### EXERCISE DIRECTIONS
Edit the records below by changing every "Tanning Salons" to "Tanning Studios" and leave everything else as it is.
*****
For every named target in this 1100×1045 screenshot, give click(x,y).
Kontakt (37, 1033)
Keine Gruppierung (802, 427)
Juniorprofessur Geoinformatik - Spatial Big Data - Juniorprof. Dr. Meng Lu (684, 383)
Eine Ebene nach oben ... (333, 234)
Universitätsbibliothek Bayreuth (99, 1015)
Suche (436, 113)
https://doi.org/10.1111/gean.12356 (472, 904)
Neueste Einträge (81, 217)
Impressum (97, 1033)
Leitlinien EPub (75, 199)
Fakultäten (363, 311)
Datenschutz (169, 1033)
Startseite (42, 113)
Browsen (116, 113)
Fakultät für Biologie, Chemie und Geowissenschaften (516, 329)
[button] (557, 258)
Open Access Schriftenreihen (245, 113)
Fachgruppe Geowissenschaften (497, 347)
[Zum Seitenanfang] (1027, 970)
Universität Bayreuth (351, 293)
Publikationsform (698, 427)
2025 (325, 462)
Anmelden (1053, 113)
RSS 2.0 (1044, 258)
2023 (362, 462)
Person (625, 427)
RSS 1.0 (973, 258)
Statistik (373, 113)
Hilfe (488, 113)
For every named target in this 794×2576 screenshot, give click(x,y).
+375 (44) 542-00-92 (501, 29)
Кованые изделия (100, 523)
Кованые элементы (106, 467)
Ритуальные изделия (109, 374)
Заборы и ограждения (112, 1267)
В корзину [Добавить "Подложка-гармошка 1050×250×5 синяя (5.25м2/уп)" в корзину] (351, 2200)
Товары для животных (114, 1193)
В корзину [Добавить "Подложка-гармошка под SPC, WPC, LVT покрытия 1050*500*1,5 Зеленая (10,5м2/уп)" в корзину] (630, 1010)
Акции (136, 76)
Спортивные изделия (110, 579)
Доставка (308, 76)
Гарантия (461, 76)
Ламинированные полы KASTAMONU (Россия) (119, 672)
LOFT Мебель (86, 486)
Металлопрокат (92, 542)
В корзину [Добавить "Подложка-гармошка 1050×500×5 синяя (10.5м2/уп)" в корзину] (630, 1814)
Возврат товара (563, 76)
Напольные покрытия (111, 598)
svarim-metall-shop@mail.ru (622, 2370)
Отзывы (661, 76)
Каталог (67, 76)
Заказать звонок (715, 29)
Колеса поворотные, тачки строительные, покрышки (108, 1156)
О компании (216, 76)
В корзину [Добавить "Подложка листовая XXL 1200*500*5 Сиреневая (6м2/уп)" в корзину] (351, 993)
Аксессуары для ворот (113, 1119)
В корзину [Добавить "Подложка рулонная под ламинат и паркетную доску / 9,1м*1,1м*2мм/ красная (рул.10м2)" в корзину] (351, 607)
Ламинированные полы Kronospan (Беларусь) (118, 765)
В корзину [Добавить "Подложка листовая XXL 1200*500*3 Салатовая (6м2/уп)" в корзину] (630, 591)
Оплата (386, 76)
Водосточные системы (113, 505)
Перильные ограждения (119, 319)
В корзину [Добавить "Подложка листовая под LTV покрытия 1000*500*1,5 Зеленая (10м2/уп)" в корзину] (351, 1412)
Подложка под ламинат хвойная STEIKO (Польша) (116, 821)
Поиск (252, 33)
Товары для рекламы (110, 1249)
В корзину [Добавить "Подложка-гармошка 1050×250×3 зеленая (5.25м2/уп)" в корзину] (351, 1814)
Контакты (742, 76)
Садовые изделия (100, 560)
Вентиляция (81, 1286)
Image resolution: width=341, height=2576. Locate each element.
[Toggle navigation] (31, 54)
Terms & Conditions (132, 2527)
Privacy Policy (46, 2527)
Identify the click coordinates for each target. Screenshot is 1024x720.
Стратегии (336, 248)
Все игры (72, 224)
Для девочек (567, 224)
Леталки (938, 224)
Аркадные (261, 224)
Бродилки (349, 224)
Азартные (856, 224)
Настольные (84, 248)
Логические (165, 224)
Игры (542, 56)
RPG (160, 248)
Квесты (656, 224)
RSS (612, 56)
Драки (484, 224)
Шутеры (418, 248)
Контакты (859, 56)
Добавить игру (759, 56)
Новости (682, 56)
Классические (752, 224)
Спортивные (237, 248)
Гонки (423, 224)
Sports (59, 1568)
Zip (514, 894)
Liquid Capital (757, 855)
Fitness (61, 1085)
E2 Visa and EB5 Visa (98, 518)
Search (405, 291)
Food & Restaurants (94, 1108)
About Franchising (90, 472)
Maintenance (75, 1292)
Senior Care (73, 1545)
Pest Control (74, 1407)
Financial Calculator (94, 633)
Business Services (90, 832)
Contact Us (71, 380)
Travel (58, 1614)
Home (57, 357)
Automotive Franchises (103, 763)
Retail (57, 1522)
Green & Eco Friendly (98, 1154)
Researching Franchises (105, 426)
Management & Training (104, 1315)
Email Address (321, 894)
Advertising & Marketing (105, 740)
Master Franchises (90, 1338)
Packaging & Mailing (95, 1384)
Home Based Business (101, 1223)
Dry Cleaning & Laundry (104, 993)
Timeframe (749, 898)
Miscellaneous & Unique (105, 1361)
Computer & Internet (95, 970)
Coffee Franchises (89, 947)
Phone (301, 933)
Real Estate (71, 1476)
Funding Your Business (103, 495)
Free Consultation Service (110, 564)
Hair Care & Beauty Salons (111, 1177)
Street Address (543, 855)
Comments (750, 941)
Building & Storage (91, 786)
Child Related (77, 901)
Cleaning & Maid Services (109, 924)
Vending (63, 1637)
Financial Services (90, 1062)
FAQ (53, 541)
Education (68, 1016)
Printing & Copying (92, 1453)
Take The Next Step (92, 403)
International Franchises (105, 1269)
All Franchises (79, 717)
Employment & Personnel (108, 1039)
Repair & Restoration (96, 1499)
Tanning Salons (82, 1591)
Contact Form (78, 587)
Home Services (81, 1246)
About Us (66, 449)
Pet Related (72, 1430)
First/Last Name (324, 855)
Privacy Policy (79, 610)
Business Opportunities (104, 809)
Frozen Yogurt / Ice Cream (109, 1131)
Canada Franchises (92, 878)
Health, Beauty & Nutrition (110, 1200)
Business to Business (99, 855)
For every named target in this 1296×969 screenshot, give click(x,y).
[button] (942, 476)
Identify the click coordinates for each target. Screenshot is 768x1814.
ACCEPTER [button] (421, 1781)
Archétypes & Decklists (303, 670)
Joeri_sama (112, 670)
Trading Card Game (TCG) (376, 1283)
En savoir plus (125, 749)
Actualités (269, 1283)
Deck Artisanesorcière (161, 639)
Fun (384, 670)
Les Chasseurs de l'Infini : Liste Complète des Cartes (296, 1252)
*****
### TASK RESPONSE
For every named target in this 1100×1045 screenshot, give click(x,y).
Kontakt (37, 1033)
Keine Gruppierung (802, 427)
Juniorprofessur Geoinformatik - Spatial Big Data - Juniorprof. Dr. Meng Lu (684, 383)
Eine Ebene nach oben ... (333, 234)
Universitätsbibliothek Bayreuth (99, 1015)
Suche (436, 113)
https://doi.org/10.1111/gean.12356 (472, 904)
Neueste Einträge (81, 217)
Impressum (97, 1033)
Leitlinien EPub (75, 199)
Fakultäten (363, 311)
Datenschutz (169, 1033)
Startseite (42, 113)
Browsen (116, 113)
Fakultät für Biologie, Chemie und Geowissenschaften (516, 329)
[button] (557, 258)
Open Access Schriftenreihen (245, 113)
Fachgruppe Geowissenschaften (497, 347)
[Zum Seitenanfang] (1027, 970)
Universität Bayreuth (351, 293)
Publikationsform (698, 427)
2025 (325, 462)
Anmelden (1053, 113)
RSS 2.0 (1044, 258)
2023 (362, 462)
Person (625, 427)
RSS 1.0 (973, 258)
Statistik (373, 113)
Hilfe (488, 113)
For every named target in this 794×2576 screenshot, give click(x,y).
+375 (44) 542-00-92 (501, 29)
Кованые изделия (100, 523)
Кованые элементы (106, 467)
Ритуальные изделия (109, 374)
Заборы и ограждения (112, 1267)
В корзину [Добавить "Подложка-гармошка 1050×250×5 синяя (5.25м2/уп)" в корзину] (351, 2200)
Товары для животных (114, 1193)
В корзину [Добавить "Подложка-гармошка под SPC, WPC, LVT покрытия 1050*500*1,5 Зеленая (10,5м2/уп)" в корзину] (630, 1010)
Акции (136, 76)
Спортивные изделия (110, 579)
Доставка (308, 76)
Гарантия (461, 76)
Ламинированные полы KASTAMONU (Россия) (119, 672)
LOFT Мебель (86, 486)
Металлопрокат (92, 542)
В корзину [Добавить "Подложка-гармошка 1050×500×5 синяя (10.5м2/уп)" в корзину] (630, 1814)
Возврат товара (563, 76)
Напольные покрытия (111, 598)
svarim-metall-shop@mail.ru (622, 2370)
Отзывы (661, 76)
Каталог (67, 76)
Заказать звонок (715, 29)
Колеса поворотные, тачки строительные, покрышки (108, 1156)
О компании (216, 76)
В корзину [Добавить "Подложка листовая XXL 1200*500*5 Сиреневая (6м2/уп)" в корзину] (351, 993)
Аксессуары для ворот (113, 1119)
В корзину [Добавить "Подложка рулонная под ламинат и паркетную доску / 9,1м*1,1м*2мм/ красная (рул.10м2)" в корзину] (351, 607)
Ламинированные полы Kronospan (Беларусь) (118, 765)
В корзину [Добавить "Подложка листовая XXL 1200*500*3 Салатовая (6м2/уп)" в корзину] (630, 591)
Оплата (386, 76)
Водосточные системы (113, 505)
Перильные ограждения (119, 319)
В корзину [Добавить "Подложка листовая под LTV покрытия 1000*500*1,5 Зеленая (10м2/уп)" в корзину] (351, 1412)
Подложка под ламинат хвойная STEIKO (Польша) (116, 821)
Поиск (252, 33)
Товары для рекламы (110, 1249)
В корзину [Добавить "Подложка-гармошка 1050×250×3 зеленая (5.25м2/уп)" в корзину] (351, 1814)
Контакты (742, 76)
Садовые изделия (100, 560)
Вентиляция (81, 1286)
Image resolution: width=341, height=2576. Locate each element.
[Toggle navigation] (31, 54)
Terms & Conditions (132, 2527)
Privacy Policy (46, 2527)
Identify the click coordinates for each target. Screenshot is 1024x720.
Стратегии (336, 248)
Все игры (72, 224)
Для девочек (567, 224)
Леталки (938, 224)
Аркадные (261, 224)
Бродилки (349, 224)
Азартные (856, 224)
Настольные (84, 248)
Логические (165, 224)
Игры (542, 56)
RPG (160, 248)
Квесты (656, 224)
RSS (612, 56)
Драки (484, 224)
Шутеры (418, 248)
Контакты (859, 56)
Добавить игру (759, 56)
Новости (682, 56)
Классические (752, 224)
Спортивные (237, 248)
Гонки (423, 224)
Sports (59, 1568)
Zip (514, 894)
Liquid Capital (757, 855)
Fitness (61, 1085)
E2 Visa and EB5 Visa (98, 518)
Search (405, 291)
Food & Restaurants (94, 1108)
About Franchising (90, 472)
Maintenance (75, 1292)
Senior Care (73, 1545)
Pest Control (74, 1407)
Financial Calculator (94, 633)
Business Services (90, 832)
Contact Us (71, 380)
Travel (58, 1614)
Home (57, 357)
Automotive Franchises (103, 763)
Retail (57, 1522)
Green & Eco Friendly (98, 1154)
Researching Franchises (105, 426)
Management & Training (104, 1315)
Email Address (321, 894)
Advertising & Marketing (105, 740)
Master Franchises (90, 1338)
Packaging & Mailing (95, 1384)
Home Based Business (101, 1223)
Dry Cleaning & Laundry (104, 993)
Timeframe (749, 898)
Miscellaneous & Unique (105, 1361)
Computer & Internet (95, 970)
Coffee Franchises (89, 947)
Phone (301, 933)
Real Estate (71, 1476)
Funding Your Business (103, 495)
Free Consultation Service (110, 564)
Hair Care & Beauty Salons (111, 1177)
Street Address (543, 855)
Comments (750, 941)
Building & Storage (91, 786)
Child Related (77, 901)
Cleaning & Maid Services (109, 924)
Vending (63, 1637)
Financial Services (90, 1062)
FAQ (53, 541)
Education (68, 1016)
Printing & Copying (92, 1453)
Take The Next Step (92, 403)
International Franchises (105, 1269)
All Franchises (79, 717)
Employment & Personnel (108, 1039)
Repair & Restoration (96, 1499)
Tanning Studios (82, 1591)
Contact Form (78, 587)
Home Services (81, 1246)
About Us (66, 449)
Pet Related (72, 1430)
First/Last Name (324, 855)
Privacy Policy (79, 610)
Business Opportunities (104, 809)
Frozen Yogurt / Ice Cream (109, 1131)
Canada Franchises (92, 878)
Health, Beauty & Nutrition (110, 1200)
Business to Business (99, 855)
For every named target in this 1296×969 screenshot, give click(x,y).
[button] (942, 476)
Identify the click coordinates for each target. Screenshot is 768x1814.
ACCEPTER [button] (421, 1781)
Archétypes & Decklists (303, 670)
Joeri_sama (112, 670)
Trading Card Game (TCG) (376, 1283)
En savoir plus (125, 749)
Actualités (269, 1283)
Deck Artisanesorcière (161, 639)
Fun (384, 670)
Les Chasseurs de l'Infini : Liste Complète des Cartes (296, 1252)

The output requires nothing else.